■ **What this task involves**:
Would you transcribe exactly the lines from the one containing "Image resolution: width=506" to the last line of the data below, both ends included, but none of the pictures?

START Supplied material

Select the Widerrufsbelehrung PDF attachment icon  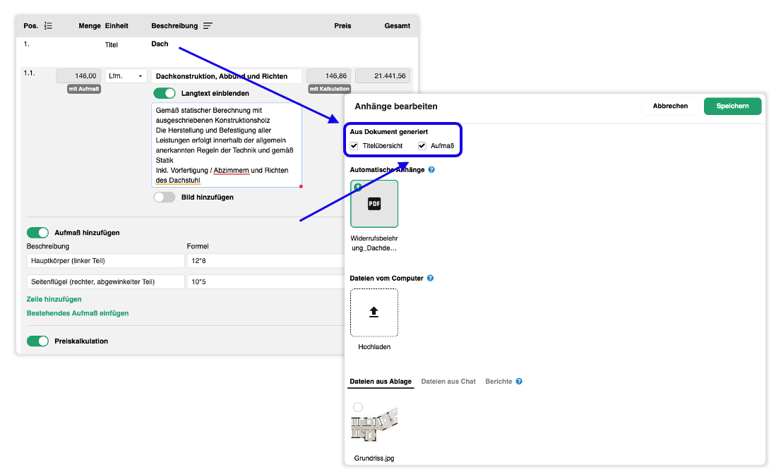click(374, 203)
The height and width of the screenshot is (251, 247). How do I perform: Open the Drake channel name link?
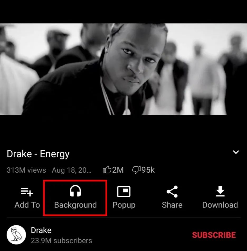click(41, 230)
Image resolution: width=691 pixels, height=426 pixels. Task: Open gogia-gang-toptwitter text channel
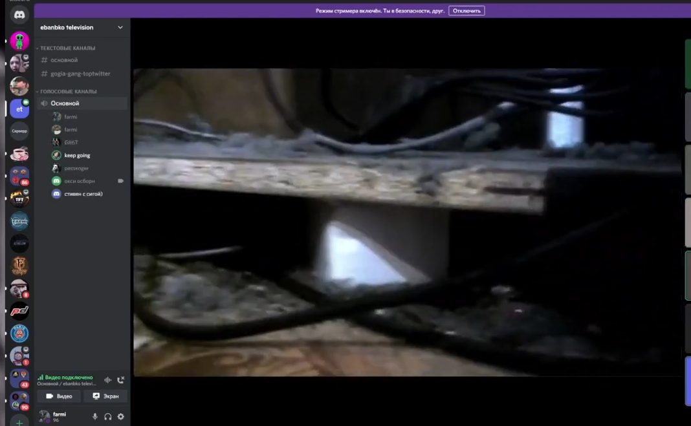[80, 74]
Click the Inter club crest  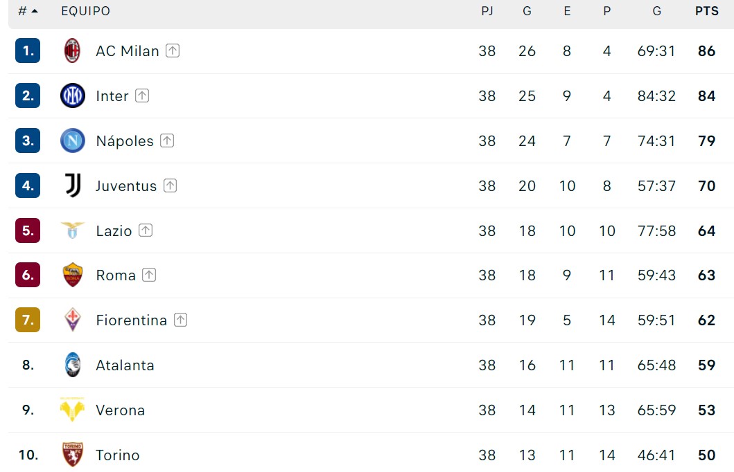point(73,96)
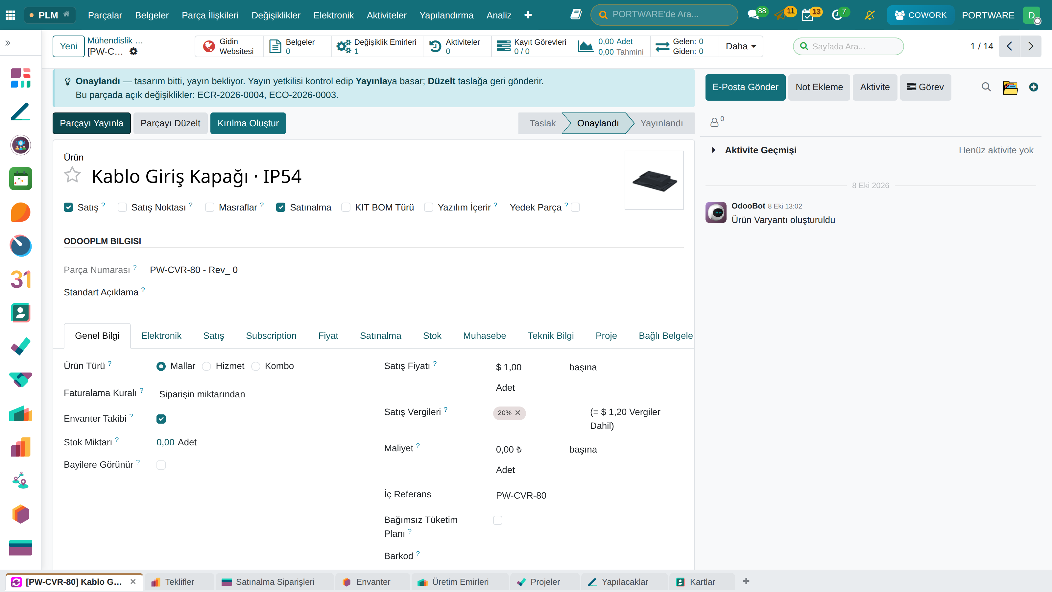The width and height of the screenshot is (1052, 592).
Task: Mark product as favorite with star icon
Action: pyautogui.click(x=72, y=175)
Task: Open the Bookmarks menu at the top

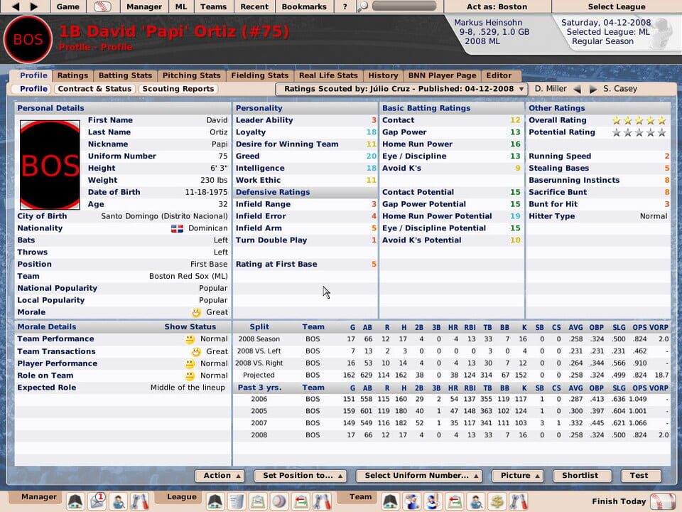Action: point(303,6)
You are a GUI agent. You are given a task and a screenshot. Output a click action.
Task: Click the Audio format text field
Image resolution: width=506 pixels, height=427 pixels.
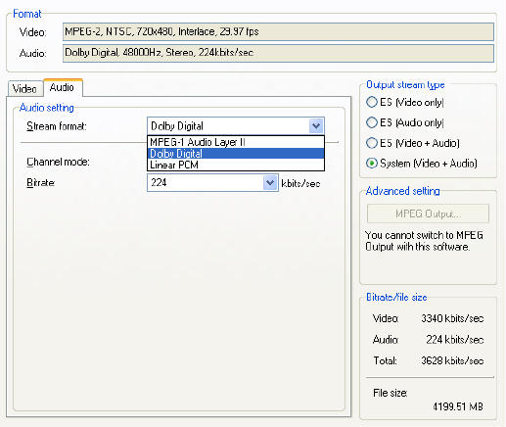(x=278, y=53)
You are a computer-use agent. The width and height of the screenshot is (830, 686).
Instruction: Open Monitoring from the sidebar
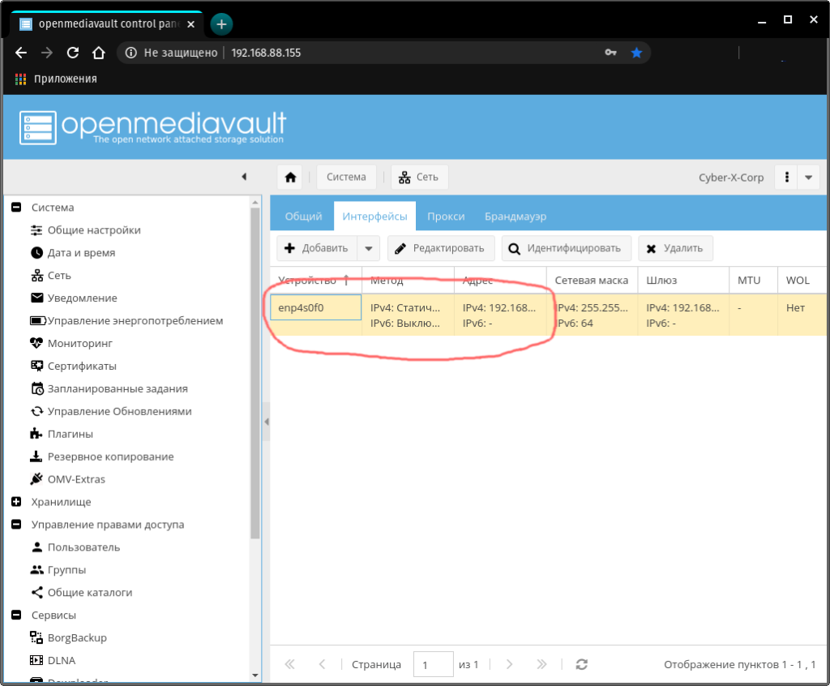tap(80, 343)
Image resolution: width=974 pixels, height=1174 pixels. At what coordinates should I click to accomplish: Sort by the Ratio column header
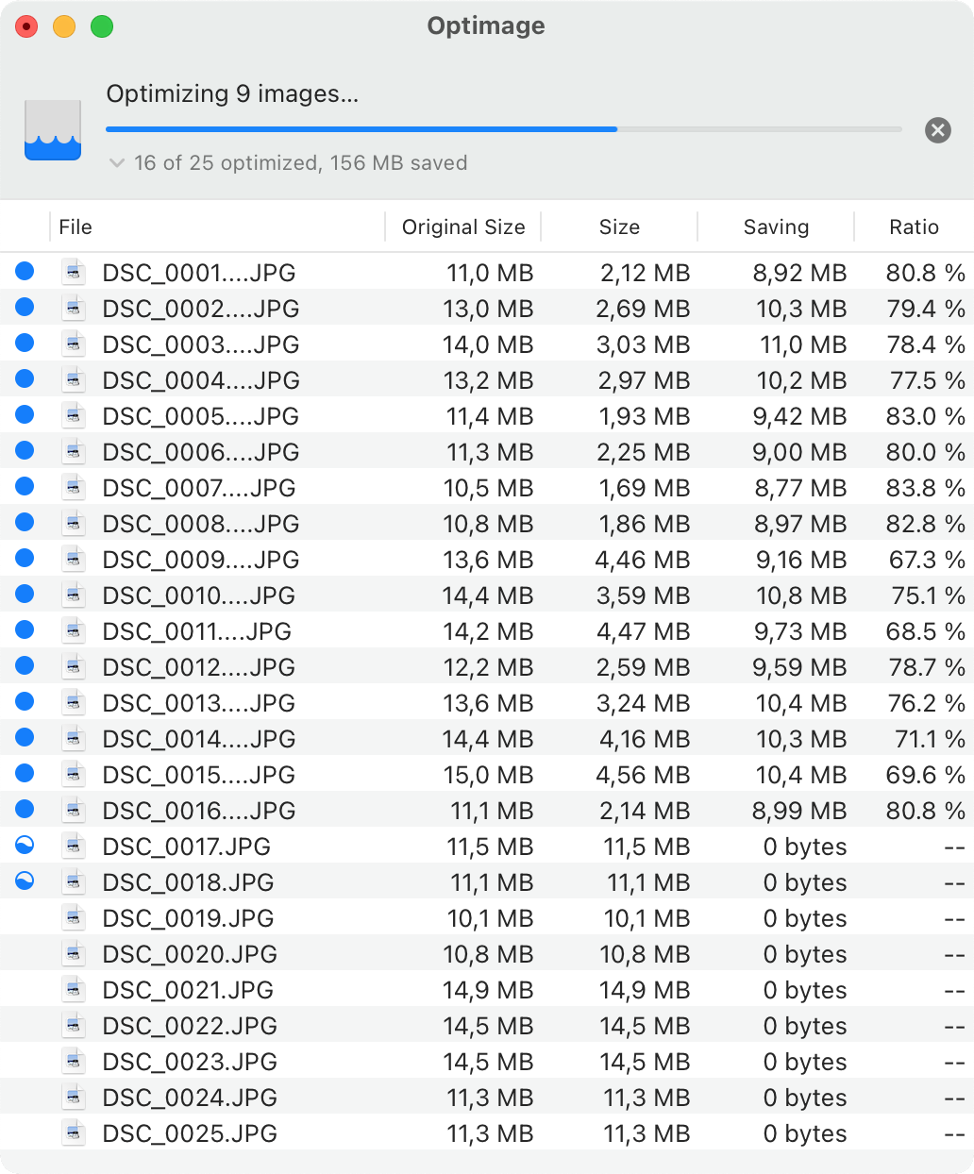pyautogui.click(x=913, y=227)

END Supplied material

■ **Result below**:
Image resolution: width=506 pixels, height=427 pixels.
(x=278, y=53)
You are a computer-use agent. The width and height of the screenshot is (830, 686).
Instruction: Open Monitoring from the sidebar
tap(80, 343)
Image resolution: width=974 pixels, height=1174 pixels. At what coordinates should I click to accomplish: Sort by the Ratio column header
pyautogui.click(x=913, y=227)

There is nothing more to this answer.